======== RECORDS TO PROCESS ========
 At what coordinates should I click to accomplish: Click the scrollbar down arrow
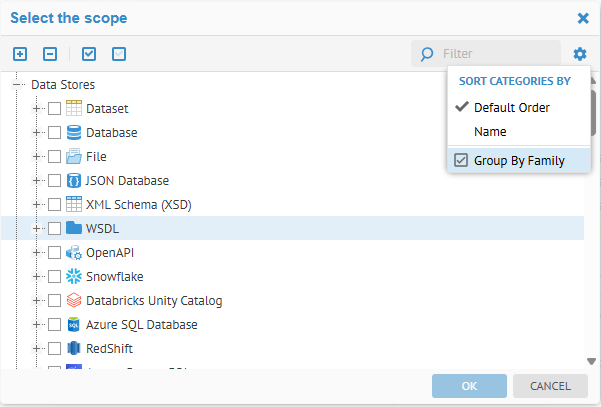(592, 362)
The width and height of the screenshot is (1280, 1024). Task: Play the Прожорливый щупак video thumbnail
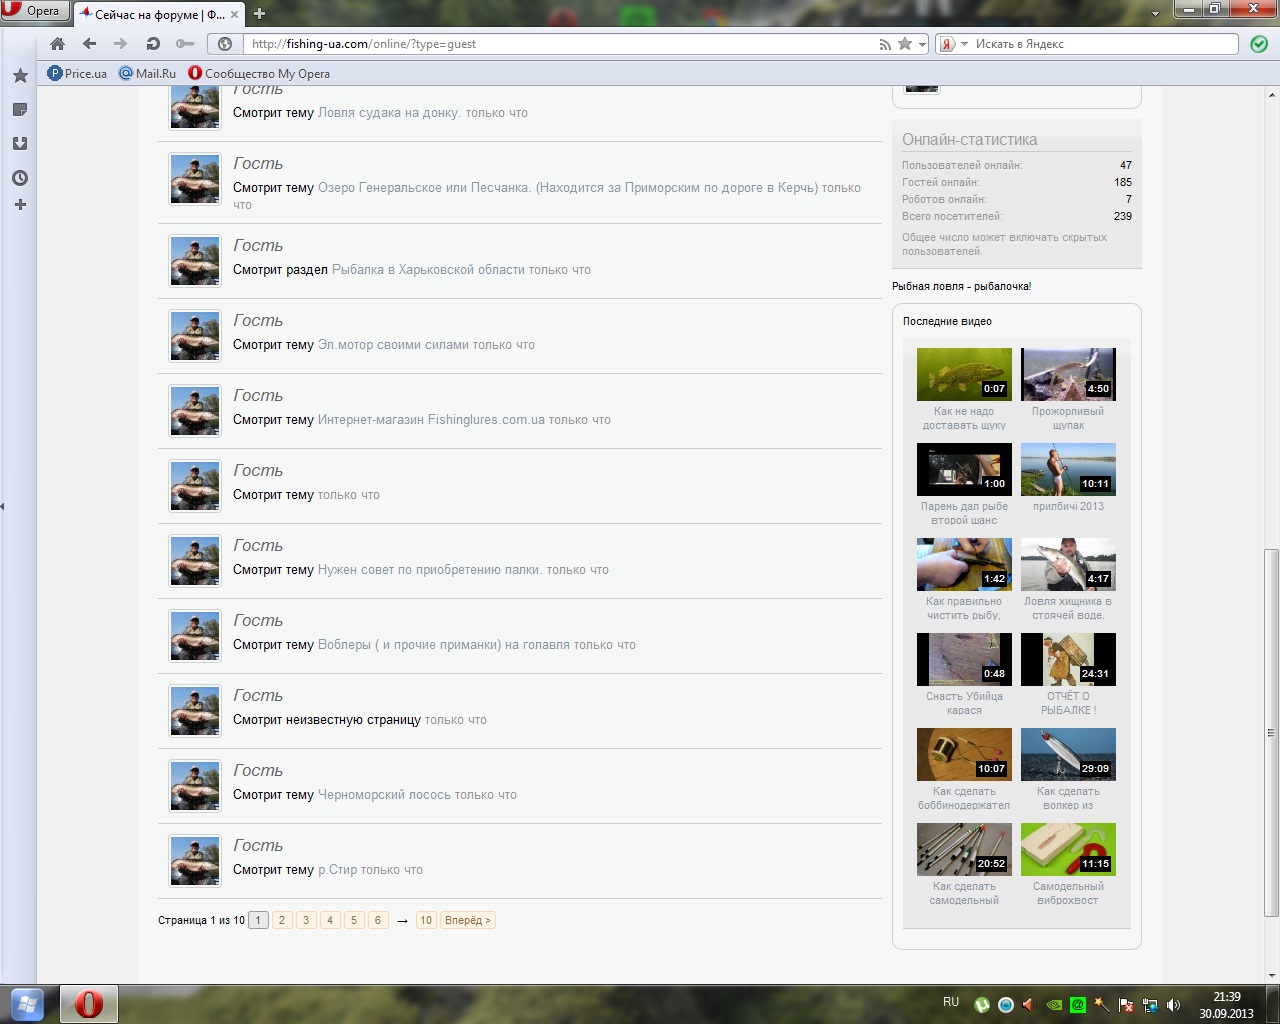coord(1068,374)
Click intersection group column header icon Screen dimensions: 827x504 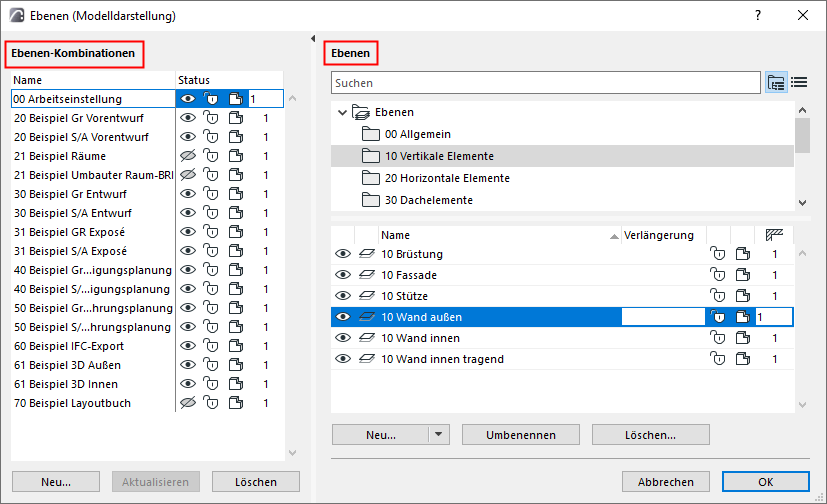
========
======== RECORDS TO PROCESS ========
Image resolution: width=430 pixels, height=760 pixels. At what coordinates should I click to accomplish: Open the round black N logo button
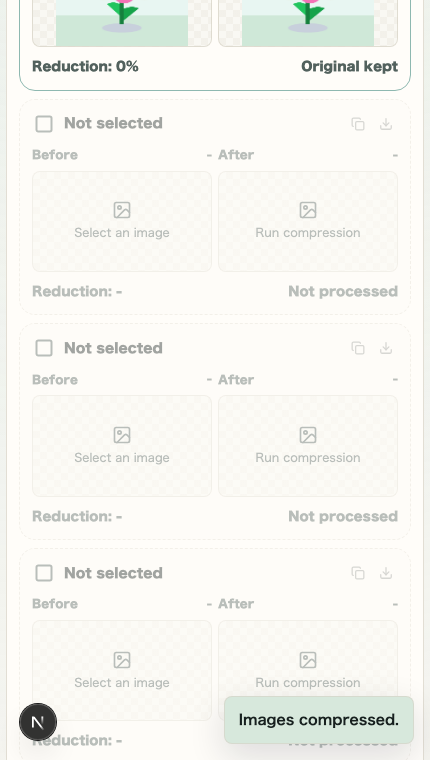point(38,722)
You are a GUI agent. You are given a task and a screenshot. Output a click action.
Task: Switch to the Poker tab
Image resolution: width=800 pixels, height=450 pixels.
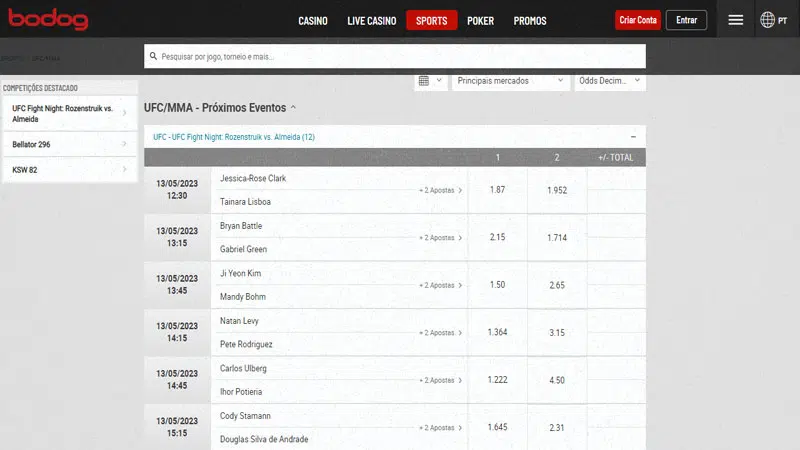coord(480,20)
========
Return exactly the part of the listing above that opens with the line containing "At what coordinates should I click to accomplish: Click" and closes with the line containing "Click intersection group". Pictures stay out.

 At what coordinates should I click to accomplish: Click the scrollbar down arrow
(592, 362)
The width and height of the screenshot is (1280, 1024). Task: Play the Прожорливый щупак video thumbnail
coord(1068,374)
Click intersection group column header icon Screen dimensions: 827x504 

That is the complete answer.